If it’s true that rock ‘n roll is dead, Reignwolf didn’t get the memo.
Saskatchewan-born guitar virtuoso Jordan Cook, (aka Reignwolf) is without question the most captivating blues-based performer to emerge since Jack White. The magnetically enigmatic, multitalented musician has the innate ability to unfurl technically daunting riffs that erupt into frantic, wailing solos with an authentic onstage mania that makes it irrefutably clear he was put on this Earth to extricate the very institution of modern day rock ‘n roll.

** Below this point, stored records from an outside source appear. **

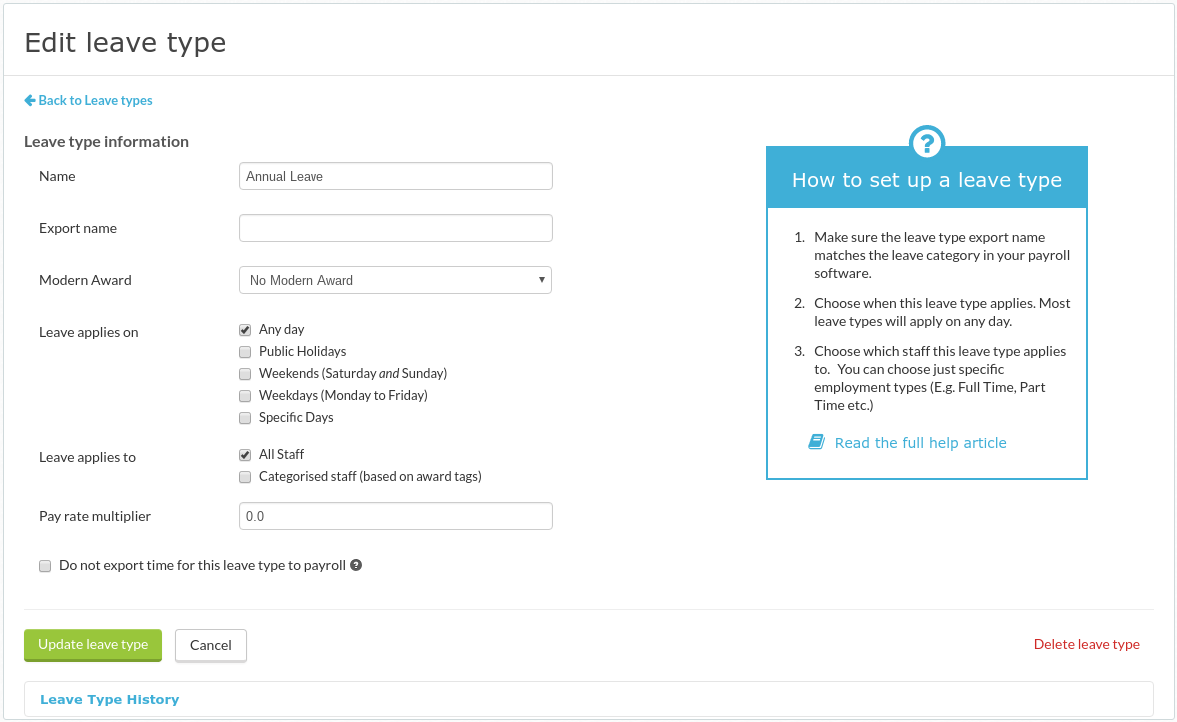The height and width of the screenshot is (722, 1177).
Task: Enable Do not export time to payroll
Action: [45, 565]
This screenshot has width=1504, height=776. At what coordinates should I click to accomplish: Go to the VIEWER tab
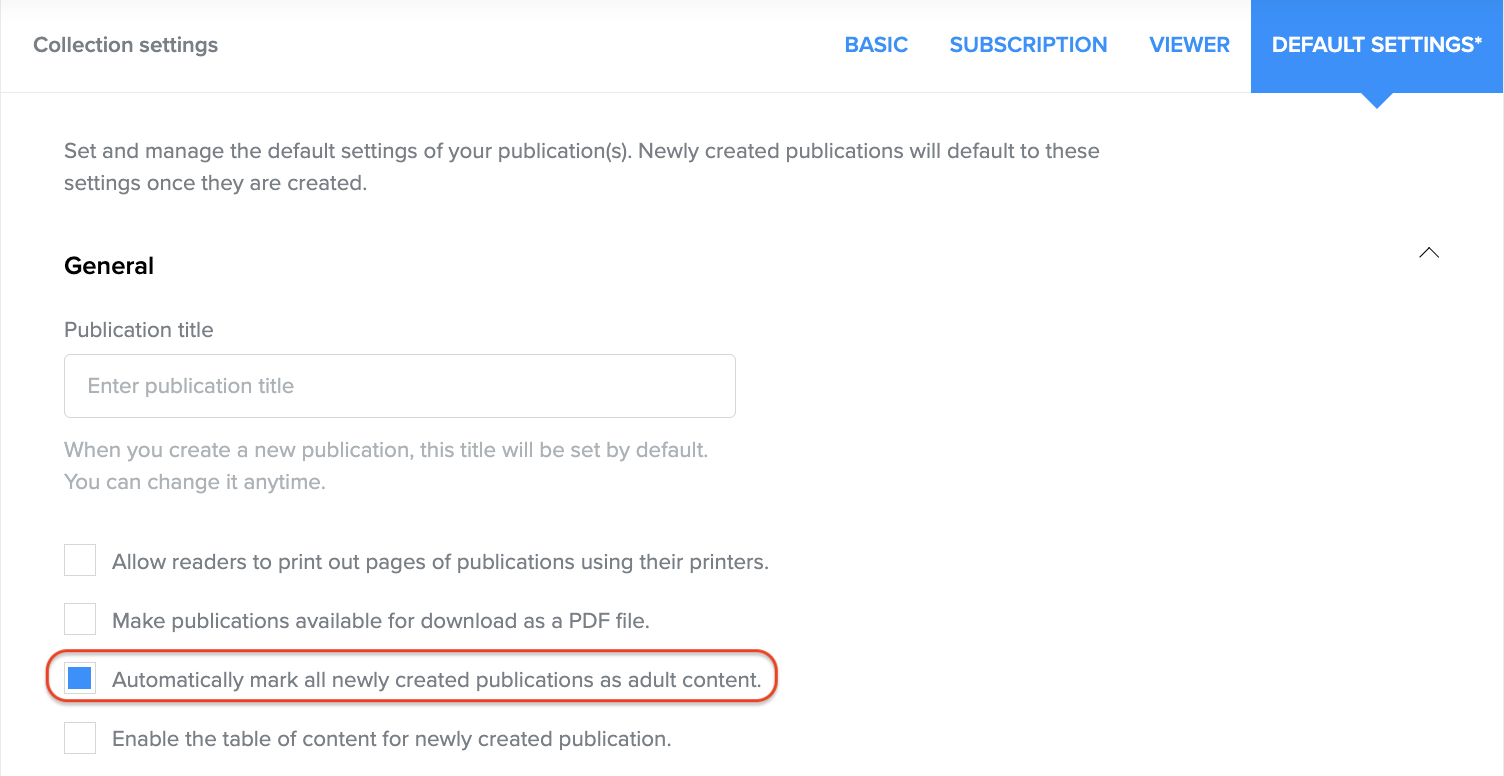pyautogui.click(x=1189, y=45)
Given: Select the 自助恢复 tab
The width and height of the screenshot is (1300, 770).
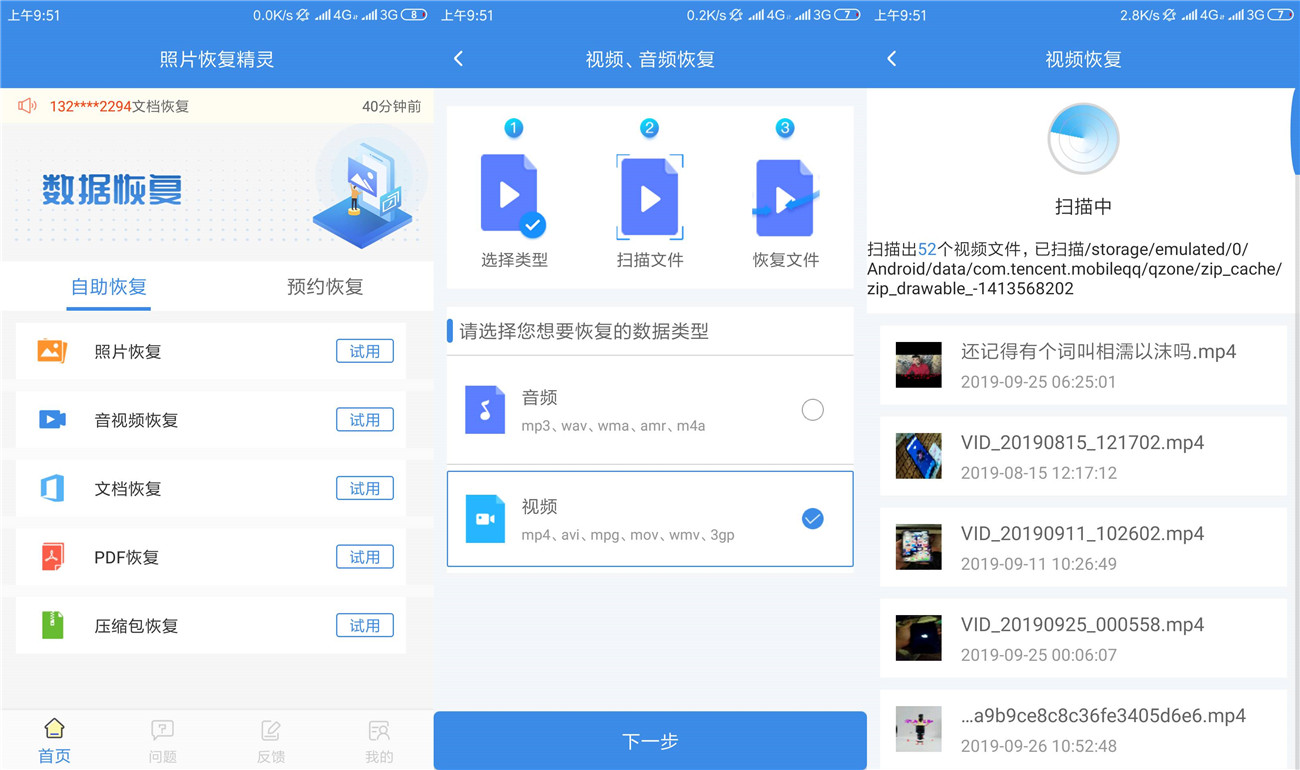Looking at the screenshot, I should tap(108, 286).
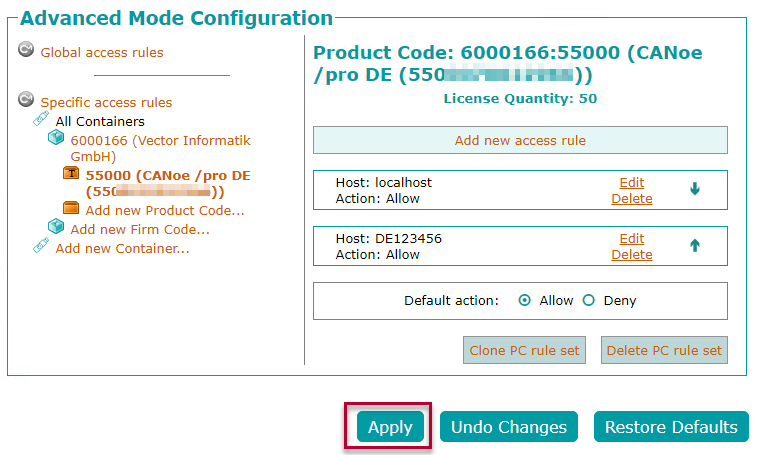
Task: Edit the localhost host rule
Action: [631, 183]
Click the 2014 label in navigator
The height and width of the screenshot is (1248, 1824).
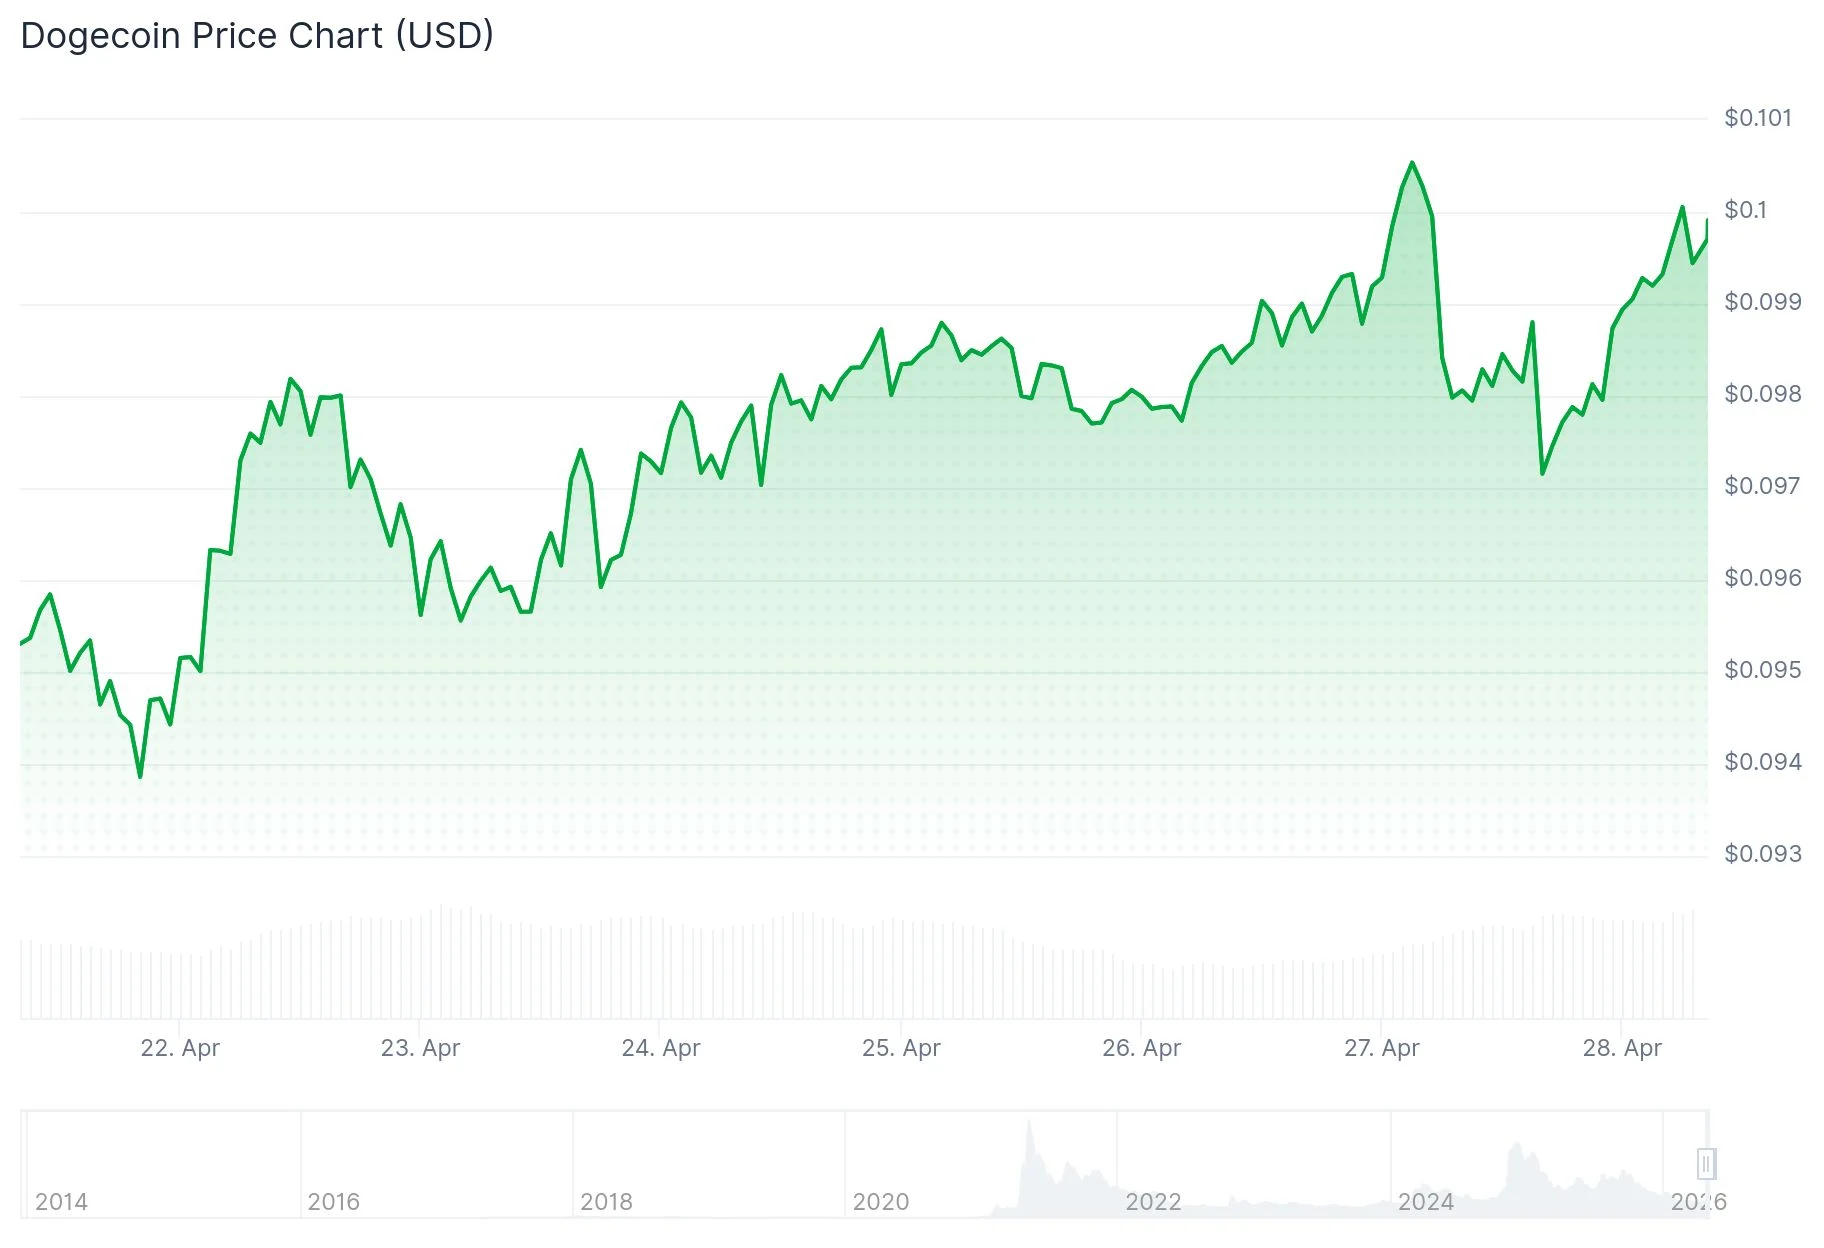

Cook is not only a bonafide guitar phenom and a brilliant songwriter, but he’s also a charismatic performer with a Stones-y swagger that makes him appear effortlessly cooler than 99.9 per cent of people could ever hope to be. His supreme level of musicianship is undeniable, but his raw and visceral performance style also alludes to a sense of Misfits-esque anarchy. Whether he’s shredding his Gibson 335 on top of a speaker, or dizzyingly assaulting his instrument by sliding it against his microphone stand — he delivers an endless frenzy of blues-rock licks so ferociously bombastic they will alter everything you thought you knew about the electric guitar.
Reignwolf commenced his Saturday night headlining set with a blast of Hendrixian force that nearly melted the walls off of DC 9. Within minutes of striking that initial electrifying chord, he went behind the drums and proved his immense dexterity by playing both instruments simultaneously; a feat conquered with such prowess and indescribable mastery it felt as though an invisible wire was transmitting electricity from each note directly into the souls of the audience.
After an erratically engaging introduction, the raven-haired rocker took off his leather jacket while bass player, (Stitch) and drummer, (Joseph Braley) joined him on stage. Together they conjured up quite a fever that even resulted in some damaged gear, but that didn’t seem to phase the effervescent future king of rock ‘n roll. Every monstrous, knotty song the trio tackled featured at least one guitar solo — each one further solidifying Reignwolf’s complete mastery of the sort of raw aggression that inspired people to characterize the blues as the devil’s music.
The thunderous 60-minute set, which included hauntingly radical renditions of “Bicycle” and “Old Man,” left the extremely diverse crowd sweat-soaked, speechless, and desperately anxious for more. Fortunately, the Canadian guitar god himself engaged with his fans for almost two hours after the set, (a gesture that proves humility can still exist even on the brink of rock ‘n roll superstardom.)
Obviously this hair-raising talent wasn’t conceived overnight. Cook’s tireless ambition started to take shape after he picked up his dad’s Fender Stratocaster for the very first time when he was only 2-years-old. Instead of watching Sesame Street or learning how to ride a tricycle, (is that what 2 year-olds do?) Cook focused on developing his craft and with guidance from his father he quickly became a widely-respected guitar prodigy. By the age of 15, he was declared the revelation of Switzerland’s prestigious Montreaux Jazz Festival and also shared the stage with BB King and Van Morrison. He later became the first Canadian artist to tour China and received immense critical acclaim — even being hailed as “the finest player in the world today” by legendary guitarist, Jeff Healey.
Much like his iconic predecessors, he possesses the rare gifts of being able to balance the revered ideals of 70’s blues-rock while simultaneously creating artful, whiplash melodies that sound entirely unique. At his core, Reignwolf is loud, dangerous and unabashedly in your face — exactly as rock ‘n roll should be.
To put it simply, he’s a blowtorch; hurry up and catch him before he sets the world aflame.